## AIM OF THE EXERCISE
Scan the data. Collect each line that contains the word "Verga".

[Stored data]

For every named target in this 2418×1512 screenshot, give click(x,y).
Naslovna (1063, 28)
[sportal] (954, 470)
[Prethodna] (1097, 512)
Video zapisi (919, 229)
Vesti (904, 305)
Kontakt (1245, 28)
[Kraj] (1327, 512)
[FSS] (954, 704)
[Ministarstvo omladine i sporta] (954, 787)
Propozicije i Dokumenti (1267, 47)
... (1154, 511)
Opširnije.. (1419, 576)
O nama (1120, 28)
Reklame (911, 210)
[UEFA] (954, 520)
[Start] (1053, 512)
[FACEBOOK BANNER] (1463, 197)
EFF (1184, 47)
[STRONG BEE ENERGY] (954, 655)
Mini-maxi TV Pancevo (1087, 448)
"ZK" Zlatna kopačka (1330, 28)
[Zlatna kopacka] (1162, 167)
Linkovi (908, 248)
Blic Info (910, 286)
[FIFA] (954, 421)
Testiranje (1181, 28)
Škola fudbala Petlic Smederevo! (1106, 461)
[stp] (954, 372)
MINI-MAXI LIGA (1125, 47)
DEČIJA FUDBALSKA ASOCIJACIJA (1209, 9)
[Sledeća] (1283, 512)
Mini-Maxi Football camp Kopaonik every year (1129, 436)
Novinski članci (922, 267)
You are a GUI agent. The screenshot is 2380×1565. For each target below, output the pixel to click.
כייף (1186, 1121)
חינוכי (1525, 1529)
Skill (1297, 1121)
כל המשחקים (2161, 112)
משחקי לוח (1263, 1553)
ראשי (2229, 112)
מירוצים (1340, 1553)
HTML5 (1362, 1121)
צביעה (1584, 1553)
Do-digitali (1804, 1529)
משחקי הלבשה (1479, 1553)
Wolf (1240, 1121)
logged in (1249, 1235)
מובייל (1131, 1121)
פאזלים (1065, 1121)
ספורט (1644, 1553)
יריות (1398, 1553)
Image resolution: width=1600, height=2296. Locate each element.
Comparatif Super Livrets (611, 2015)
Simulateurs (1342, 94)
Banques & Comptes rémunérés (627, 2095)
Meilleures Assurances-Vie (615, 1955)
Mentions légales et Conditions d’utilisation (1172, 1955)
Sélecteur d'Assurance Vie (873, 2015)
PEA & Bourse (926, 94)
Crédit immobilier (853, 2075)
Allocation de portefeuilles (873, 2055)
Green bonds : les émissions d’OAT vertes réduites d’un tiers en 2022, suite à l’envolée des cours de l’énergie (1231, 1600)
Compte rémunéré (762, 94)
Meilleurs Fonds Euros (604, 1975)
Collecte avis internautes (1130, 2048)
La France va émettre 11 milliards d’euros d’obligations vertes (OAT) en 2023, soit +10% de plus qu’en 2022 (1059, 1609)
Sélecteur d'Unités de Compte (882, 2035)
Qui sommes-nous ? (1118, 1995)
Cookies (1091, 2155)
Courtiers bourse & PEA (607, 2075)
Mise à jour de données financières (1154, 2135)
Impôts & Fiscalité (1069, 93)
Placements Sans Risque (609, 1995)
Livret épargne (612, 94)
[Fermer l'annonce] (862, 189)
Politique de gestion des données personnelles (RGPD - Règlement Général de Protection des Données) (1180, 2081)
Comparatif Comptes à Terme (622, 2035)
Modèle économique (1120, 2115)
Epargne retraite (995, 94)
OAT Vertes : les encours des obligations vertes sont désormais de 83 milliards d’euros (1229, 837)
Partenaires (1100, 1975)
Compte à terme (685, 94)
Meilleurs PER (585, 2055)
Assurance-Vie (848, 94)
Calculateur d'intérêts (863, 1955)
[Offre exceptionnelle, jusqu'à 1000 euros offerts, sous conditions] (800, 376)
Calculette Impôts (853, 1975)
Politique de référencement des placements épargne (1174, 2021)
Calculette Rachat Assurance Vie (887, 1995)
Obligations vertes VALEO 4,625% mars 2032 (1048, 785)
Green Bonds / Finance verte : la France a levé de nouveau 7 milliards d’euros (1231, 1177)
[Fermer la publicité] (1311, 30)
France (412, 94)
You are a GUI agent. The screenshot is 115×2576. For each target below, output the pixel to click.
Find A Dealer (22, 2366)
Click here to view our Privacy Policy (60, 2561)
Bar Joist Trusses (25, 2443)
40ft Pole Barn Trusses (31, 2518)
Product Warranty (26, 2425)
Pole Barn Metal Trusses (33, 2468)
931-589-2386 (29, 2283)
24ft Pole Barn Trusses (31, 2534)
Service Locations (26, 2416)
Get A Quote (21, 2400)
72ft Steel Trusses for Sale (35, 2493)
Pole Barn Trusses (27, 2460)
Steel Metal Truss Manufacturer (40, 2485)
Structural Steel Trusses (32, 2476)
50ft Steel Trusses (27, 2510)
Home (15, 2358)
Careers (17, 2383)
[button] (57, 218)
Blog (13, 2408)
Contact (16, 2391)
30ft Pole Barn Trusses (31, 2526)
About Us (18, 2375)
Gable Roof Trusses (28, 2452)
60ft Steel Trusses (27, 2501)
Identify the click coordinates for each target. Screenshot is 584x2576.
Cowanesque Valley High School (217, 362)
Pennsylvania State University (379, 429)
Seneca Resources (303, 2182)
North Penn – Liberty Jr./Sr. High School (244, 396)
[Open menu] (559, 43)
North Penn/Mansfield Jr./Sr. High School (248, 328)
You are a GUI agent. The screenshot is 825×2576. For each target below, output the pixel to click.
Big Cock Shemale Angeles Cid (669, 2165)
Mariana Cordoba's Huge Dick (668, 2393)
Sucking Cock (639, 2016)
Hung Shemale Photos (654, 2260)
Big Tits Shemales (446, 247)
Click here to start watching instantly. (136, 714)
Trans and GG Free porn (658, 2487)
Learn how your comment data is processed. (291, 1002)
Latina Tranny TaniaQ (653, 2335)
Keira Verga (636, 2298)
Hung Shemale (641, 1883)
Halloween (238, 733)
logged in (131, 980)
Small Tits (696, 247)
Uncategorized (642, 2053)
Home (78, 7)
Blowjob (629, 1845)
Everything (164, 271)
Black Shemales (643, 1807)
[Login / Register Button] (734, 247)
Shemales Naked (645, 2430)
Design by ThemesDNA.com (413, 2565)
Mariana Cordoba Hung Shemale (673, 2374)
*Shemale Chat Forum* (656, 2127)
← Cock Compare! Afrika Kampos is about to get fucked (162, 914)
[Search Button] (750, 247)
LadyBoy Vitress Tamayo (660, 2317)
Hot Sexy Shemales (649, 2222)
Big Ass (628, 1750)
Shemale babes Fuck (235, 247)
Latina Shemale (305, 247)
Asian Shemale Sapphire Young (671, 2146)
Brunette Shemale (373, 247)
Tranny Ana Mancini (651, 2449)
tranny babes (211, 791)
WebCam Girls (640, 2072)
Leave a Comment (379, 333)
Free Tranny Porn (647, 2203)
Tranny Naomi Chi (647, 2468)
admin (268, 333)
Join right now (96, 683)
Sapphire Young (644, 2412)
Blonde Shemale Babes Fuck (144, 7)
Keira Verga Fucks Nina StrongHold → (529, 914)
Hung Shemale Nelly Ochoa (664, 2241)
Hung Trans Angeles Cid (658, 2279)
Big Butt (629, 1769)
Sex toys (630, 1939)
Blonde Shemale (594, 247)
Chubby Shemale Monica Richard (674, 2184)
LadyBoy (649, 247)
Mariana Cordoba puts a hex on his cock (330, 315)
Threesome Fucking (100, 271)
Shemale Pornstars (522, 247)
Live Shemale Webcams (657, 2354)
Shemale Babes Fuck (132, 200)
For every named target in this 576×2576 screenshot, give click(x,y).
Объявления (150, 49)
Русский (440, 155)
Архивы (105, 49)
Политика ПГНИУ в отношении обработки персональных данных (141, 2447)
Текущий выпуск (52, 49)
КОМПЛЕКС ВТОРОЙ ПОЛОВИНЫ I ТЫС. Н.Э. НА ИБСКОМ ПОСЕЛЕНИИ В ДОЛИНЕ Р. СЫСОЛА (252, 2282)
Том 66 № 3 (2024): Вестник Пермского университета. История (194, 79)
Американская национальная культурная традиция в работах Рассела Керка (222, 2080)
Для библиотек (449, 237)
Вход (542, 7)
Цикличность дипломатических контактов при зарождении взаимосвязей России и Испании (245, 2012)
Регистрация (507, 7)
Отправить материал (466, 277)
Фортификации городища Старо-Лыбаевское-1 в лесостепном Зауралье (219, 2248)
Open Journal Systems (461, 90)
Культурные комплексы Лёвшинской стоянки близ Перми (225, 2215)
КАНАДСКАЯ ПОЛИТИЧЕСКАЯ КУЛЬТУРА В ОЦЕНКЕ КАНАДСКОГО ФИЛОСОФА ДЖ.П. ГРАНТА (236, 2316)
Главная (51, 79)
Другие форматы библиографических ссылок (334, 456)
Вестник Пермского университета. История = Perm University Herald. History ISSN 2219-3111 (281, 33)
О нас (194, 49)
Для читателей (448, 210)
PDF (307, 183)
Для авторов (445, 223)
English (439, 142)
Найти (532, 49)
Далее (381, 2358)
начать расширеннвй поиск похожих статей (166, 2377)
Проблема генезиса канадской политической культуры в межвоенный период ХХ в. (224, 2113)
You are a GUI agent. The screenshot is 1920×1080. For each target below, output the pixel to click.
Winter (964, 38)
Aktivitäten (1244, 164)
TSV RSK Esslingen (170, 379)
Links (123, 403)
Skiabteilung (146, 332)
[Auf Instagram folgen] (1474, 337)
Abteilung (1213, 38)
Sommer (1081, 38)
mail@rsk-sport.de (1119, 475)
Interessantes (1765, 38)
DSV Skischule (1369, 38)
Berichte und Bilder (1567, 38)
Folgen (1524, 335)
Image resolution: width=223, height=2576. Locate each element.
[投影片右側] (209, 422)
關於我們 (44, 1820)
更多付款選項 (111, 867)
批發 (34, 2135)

## ANSWER
Keira Verga (636, 2298)
Keira Verga Fucks Nina StrongHold → (529, 914)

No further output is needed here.